* **About this task**
Without adding anything, give again the lines from the one holding "This screenshot has height=1079, width=1919." through the final line of the records, exactly, with both ends included and pictures dropped.

* **Data for review**
· · · · · · ·

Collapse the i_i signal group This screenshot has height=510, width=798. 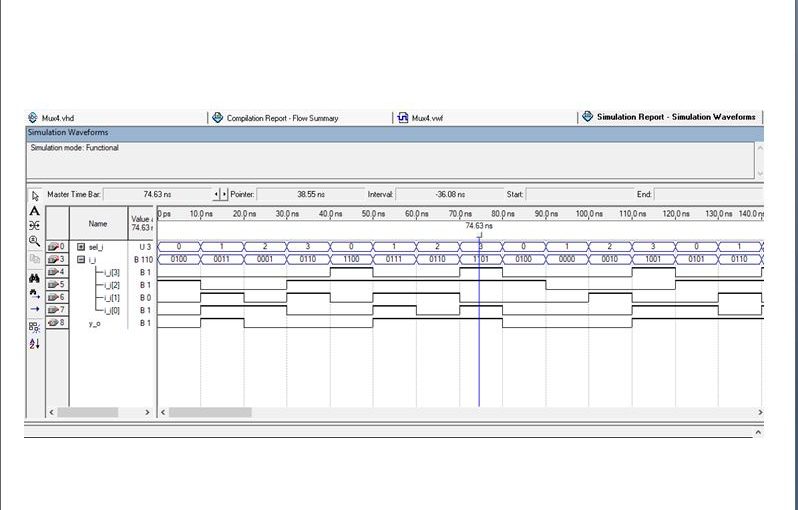coord(82,259)
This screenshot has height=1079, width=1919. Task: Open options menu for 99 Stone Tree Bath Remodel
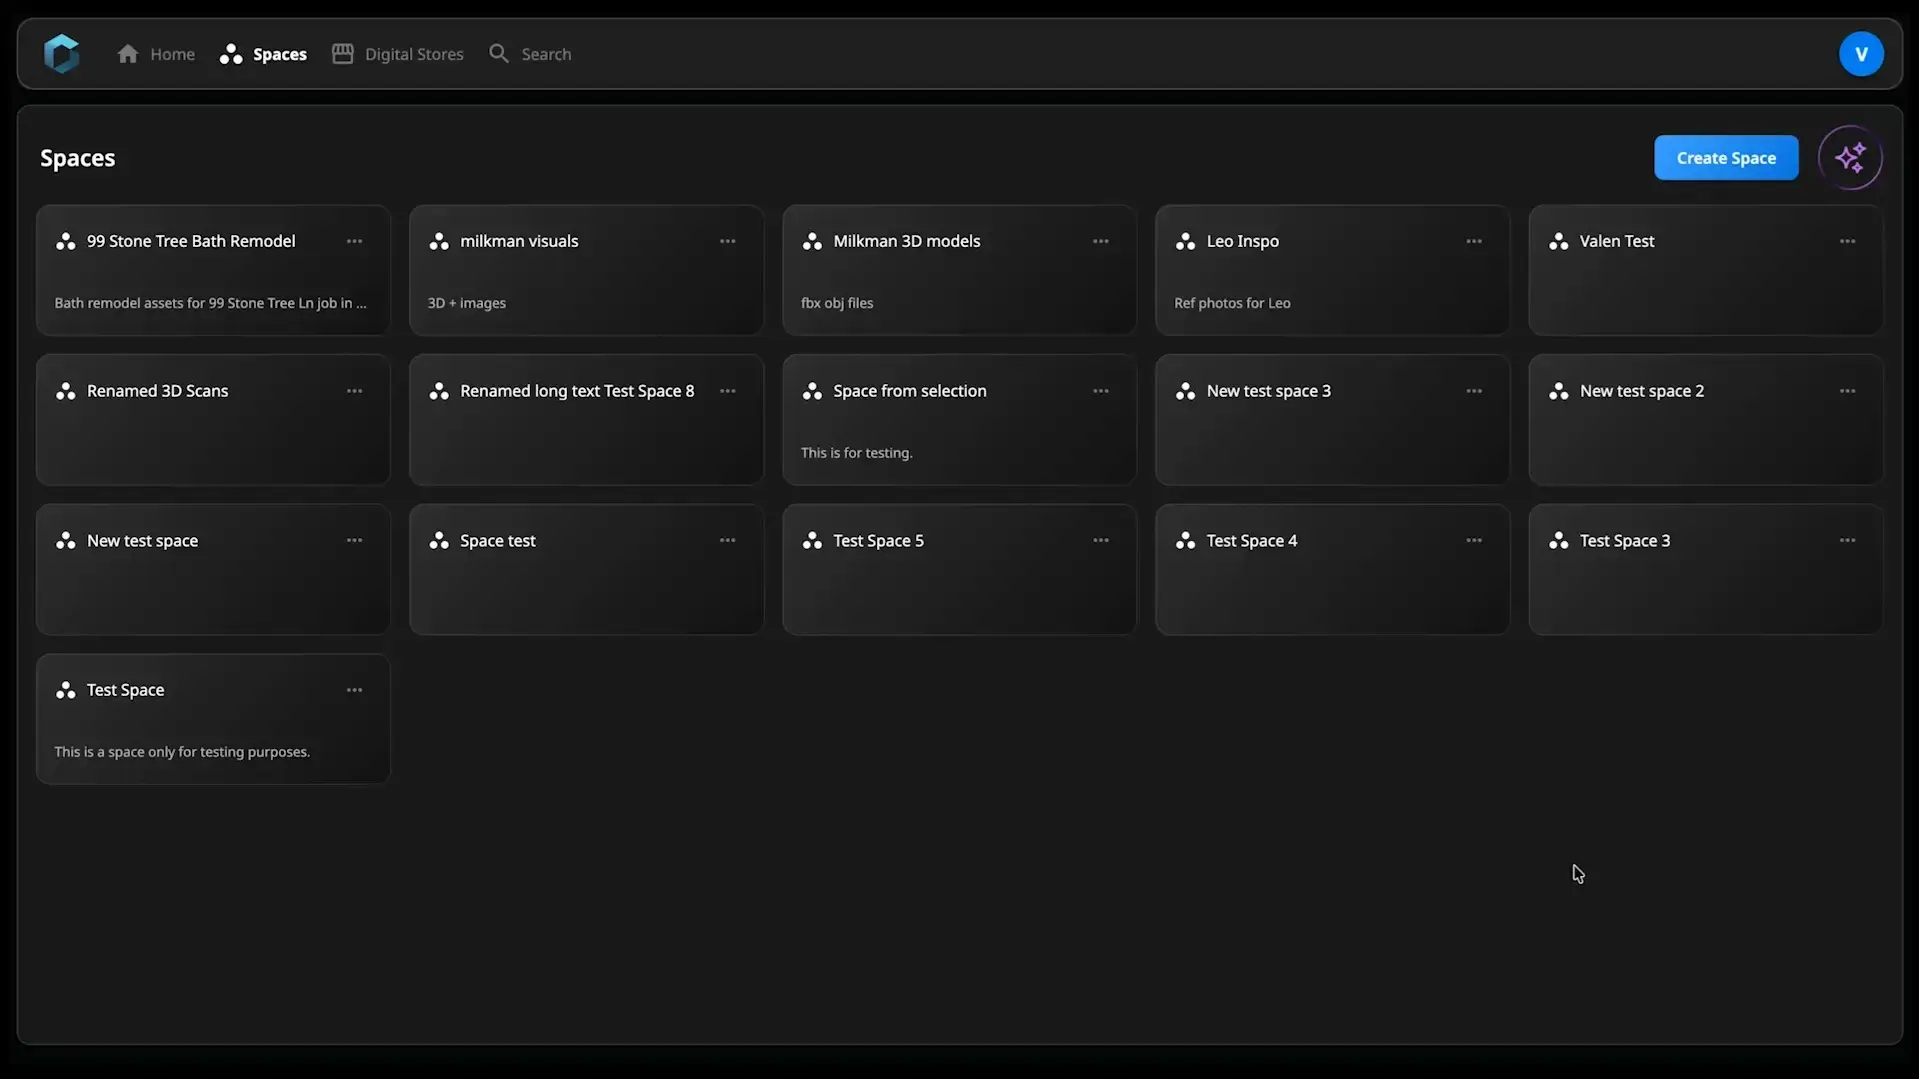354,242

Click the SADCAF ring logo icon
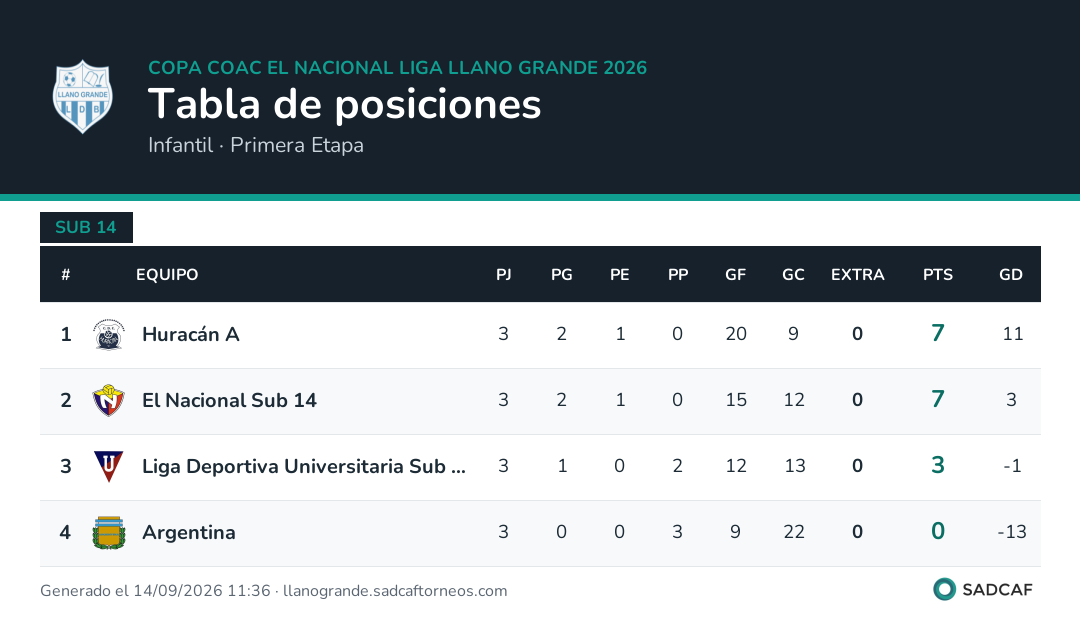(x=944, y=590)
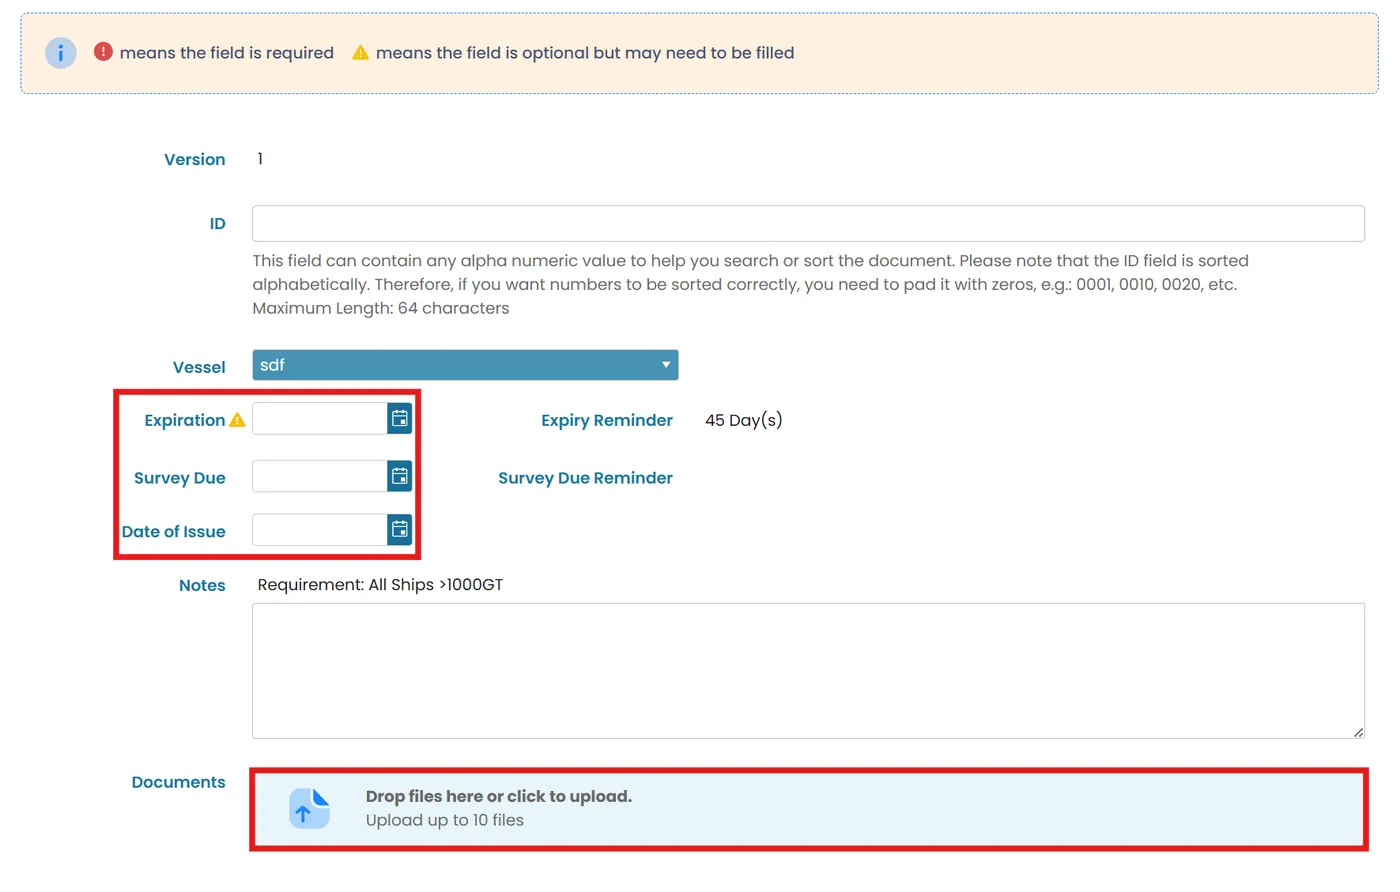
Task: Click into the Expiration date field
Action: 320,419
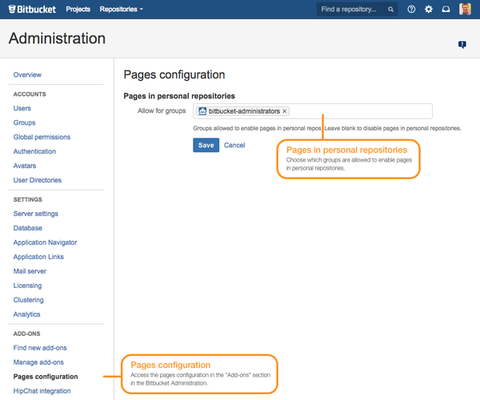Open the inbox tray icon
Image resolution: width=480 pixels, height=400 pixels.
click(x=446, y=9)

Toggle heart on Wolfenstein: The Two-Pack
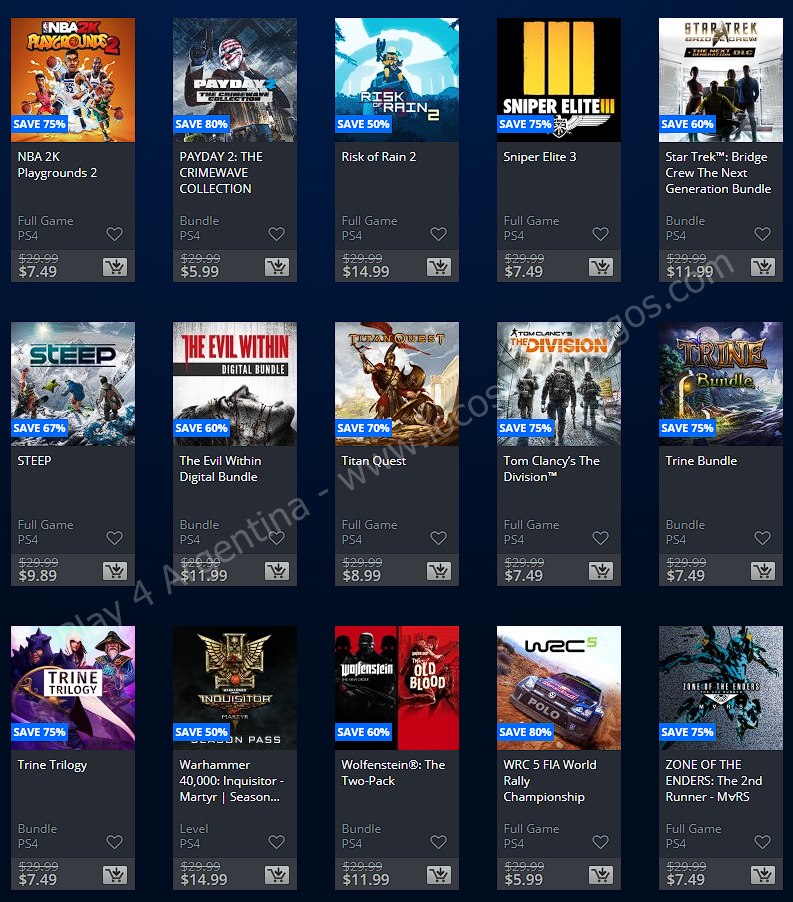(438, 842)
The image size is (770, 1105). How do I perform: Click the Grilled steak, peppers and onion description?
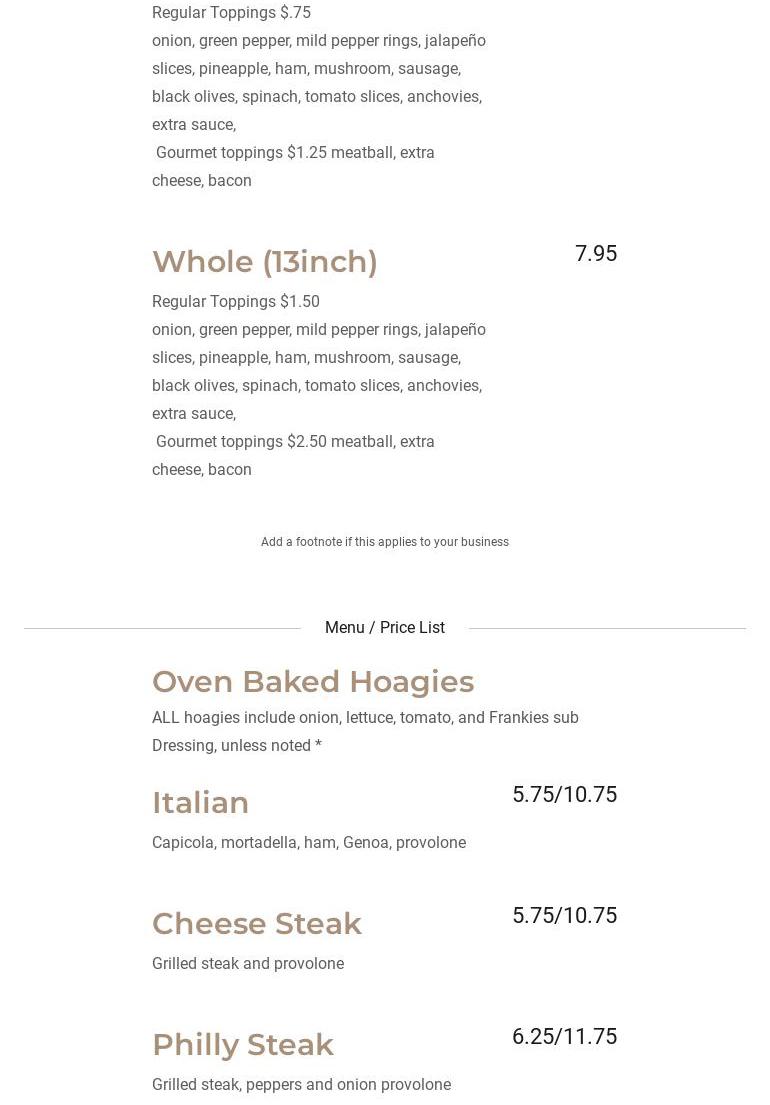click(x=301, y=1085)
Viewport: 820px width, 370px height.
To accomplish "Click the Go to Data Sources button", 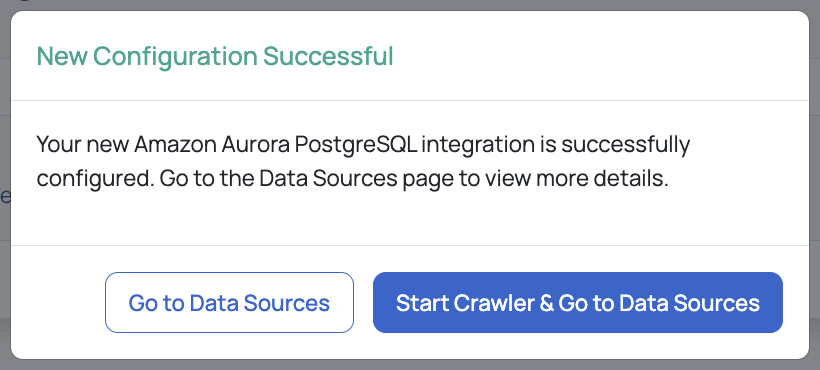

· · · · · · ·

* **Written response**
This screenshot has height=1079, width=1919. Task: Open options menu for 99 Stone Tree Bath Remodel
354,242

Click the SADCAF ring logo icon
(x=944, y=590)
Task: Click into the Expiration date field
Action: 320,419
Open the inbox tray icon
Image resolution: width=480 pixels, height=400 pixels.
click(x=446, y=9)

Toggle heart on Wolfenstein: The Two-Pack
(438, 842)
The image size is (770, 1105). How do I perform: Click the Grilled steak, peppers and onion description?
click(x=301, y=1085)
Viewport: 820px width, 370px height.
To accomplish "Click the Go to Data Sources button", 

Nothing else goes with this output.